The acidosis in chronic kidney disease in children can be associated with an increased or normal anion gap. Guidelines recommend maintaining a serum bicarbonate level of 22 mmol/L. If necessary, the authors recommend supplementation with sodium bicarbonate, started at 1-2 mEq/kg/d in 2-3 divided doses; the dose is titrated to the clinical target.

Management of Growth Disruption

Disruption of the hypothalamic-pituitary growth hormone axis contributes to the growth hormone–resistant state in uremia. Long-term growth hormone treatment in children with chronic kidney disease (CKD) induces catch-up growth, and most patients may achieve normal adult height if treatment is initiated before end-stage renal disease (ESRD).[27] A Cochrane review of 16 studies yielded similar results finding that recombinant human growth hormone (rhGH) increased height in children with CKD by about 4 cm after 1 year and by an additional 2 cm after 2 years of treatment compared with no treatment.[28]

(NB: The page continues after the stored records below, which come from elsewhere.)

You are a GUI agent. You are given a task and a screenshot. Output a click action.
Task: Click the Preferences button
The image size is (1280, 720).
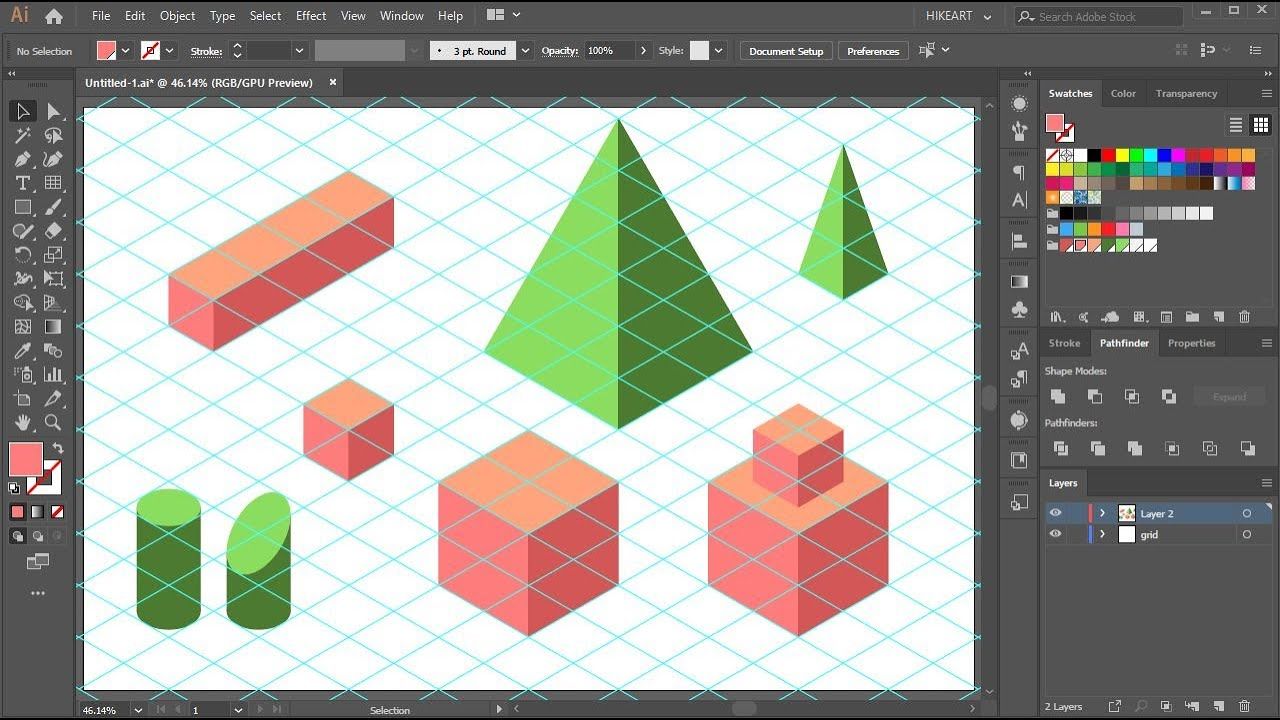(873, 51)
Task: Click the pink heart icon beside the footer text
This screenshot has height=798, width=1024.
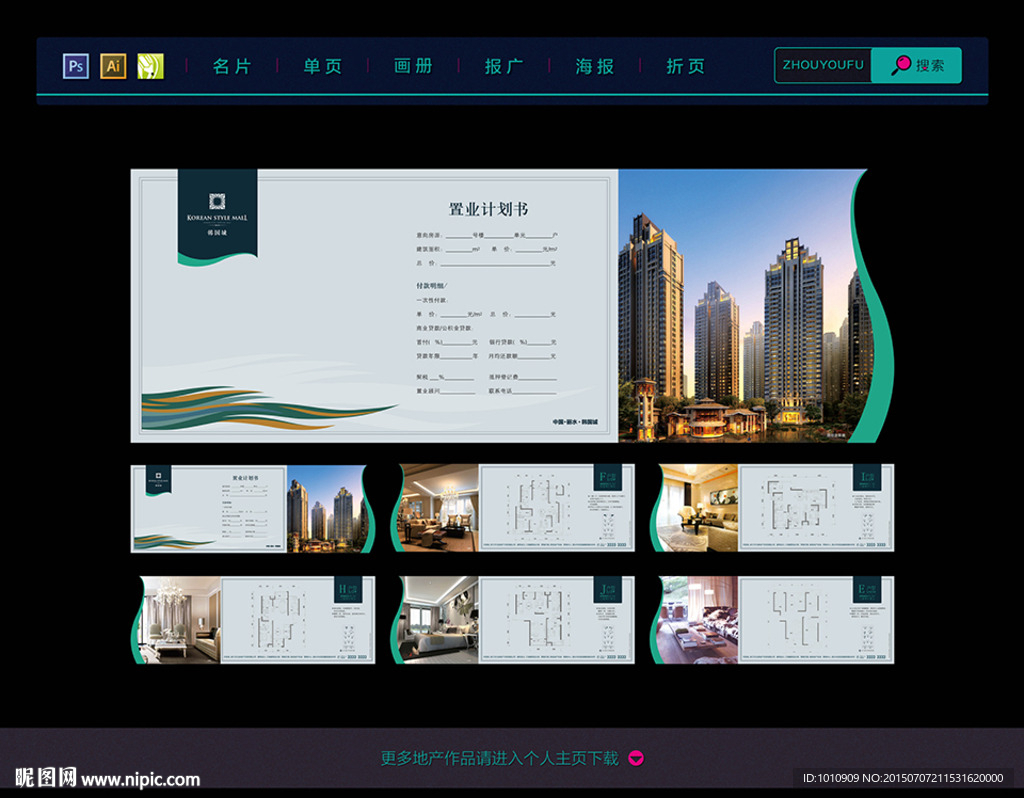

In children who have received a kidney transplant and fulfil the above growth criteria, we recommend initiation of growth hormone (GH) therapy 1 year after transplantation if spontaneous catch-up growth does not occur and steroid-free immunosuppression is not a feasible option. GH should be given at dosages of 0.045-0.05 mg/kg per day by daily subcutaneous injections until patients have reached their final height or until renal transplantation.[29]

Based on the Kidney Disease Outcomes Quality Initiative (KDOQI) guidelines, treatment with rhGH should be considered under the following conditions[4, 15, 29] :

  • Children whose height for chronologic age varies by more than 2 negative standard deviation scores (SDS)

  • Children whose height velocity for chronologic age varies by more than 2 negative SDS

  • Children with growth potential documented by open epiphyses

  • No other contraindication for recombinant hGH use

Additionally, the following nutritional and metabolic imbalances should be corrected before use of recombinant hGH:

  • Insufficient intake of energy, protein, and other nutrients

  • Acidosis

  • Hyperphosphatemia (correct serum phosphorus level to < 1.5 times the upper limit for age)

  • Secondary hyperparathyroidism

Dietary Management

Dietary management is of paramount importance in children with chronic kidney disease (CKD). These patients have an altered metabolic milieu due to deranged kidney function. The challenge for pediatricians is to optimize the growth and development of children in this setting.

Nutritional management is one of the most important components of care for children with CKD that can improve key outcomes. Aggressive control of hypertension; correction of metabolic acidosis, water, and electrolyte abnormalities; and preventing episodes of acute on chronic kidney injury appear to constitute the most promising strategies. Effective dietary support requires the coordinated team efforts of a pediatric nephrologist, a pediatric renal dietitian, a social worker, the primary care provider, and the family.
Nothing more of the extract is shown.